Texto selecionado »
De acordo com Articulação dos Povos Indígenas do Brasil (Apib), essa é a única aldeia ainda isolada pelas enchentes no Estado, que deixaram ao menos 161 mortos e 85 desaparecidos.
O Ministério dos Povos Indígenas calcula que as cheias atingiram no total 30 mil indígenas em território gaúcho.
Um dos coordenadores da Apib que está no Estado atendendo a grupos indígenas assolados pelas chuvas, Kretã Kaingang, contou que, apesar das atuais dificuldades, os Mbya Guarani temem deixar o acampamento pelo receio de serem expulsos.
“Aqui no Rio Grande do Sul já tiveram locais onde o pessoal saiu, quis ir para alojamentos, e destruíram as casas deles. Nessa comunidade específica, eles estão muito preocupados que, com a saída deles para um alojamento, não consigam voltar mais. Por isso, a resistência em ficar no território”, disse Kretã à Reuters.

Dados extraídos »

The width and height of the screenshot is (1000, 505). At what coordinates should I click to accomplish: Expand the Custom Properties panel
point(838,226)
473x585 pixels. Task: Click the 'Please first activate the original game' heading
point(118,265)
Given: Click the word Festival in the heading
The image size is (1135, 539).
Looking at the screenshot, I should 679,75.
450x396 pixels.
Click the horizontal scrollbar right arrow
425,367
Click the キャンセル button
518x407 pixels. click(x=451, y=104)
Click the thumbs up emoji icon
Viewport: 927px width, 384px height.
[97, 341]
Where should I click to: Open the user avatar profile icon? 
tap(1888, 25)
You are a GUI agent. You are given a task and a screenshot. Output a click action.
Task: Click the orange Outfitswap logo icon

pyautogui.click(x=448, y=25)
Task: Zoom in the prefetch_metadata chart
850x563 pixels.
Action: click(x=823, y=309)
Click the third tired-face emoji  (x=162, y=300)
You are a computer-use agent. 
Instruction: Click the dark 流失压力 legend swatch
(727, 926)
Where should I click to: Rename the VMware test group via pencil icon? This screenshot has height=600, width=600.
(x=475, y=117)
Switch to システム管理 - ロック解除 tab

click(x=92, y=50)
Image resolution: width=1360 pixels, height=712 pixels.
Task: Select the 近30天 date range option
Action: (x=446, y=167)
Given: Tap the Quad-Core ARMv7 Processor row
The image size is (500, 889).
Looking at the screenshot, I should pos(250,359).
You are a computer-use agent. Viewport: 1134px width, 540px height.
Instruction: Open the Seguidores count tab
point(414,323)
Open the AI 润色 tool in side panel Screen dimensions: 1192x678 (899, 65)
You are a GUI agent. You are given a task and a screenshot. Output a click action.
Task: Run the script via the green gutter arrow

Atividade » Reproduza, sem mudar nada, o trecho do texto selecionado que vai de "Um dos coordenadores" até "de serem expulsos.". Os registros não têm nenhuma ligação com o texto selecionado.

Resposta »
Um dos coordenadores da Apib que está no Estado atendendo a grupos indígenas assolados pelas chuvas, Kretã Kaingang, contou que, apesar das atuais dificuldades, os Mbya Guarani temem deixar o acampamento pelo receio de serem expulsos.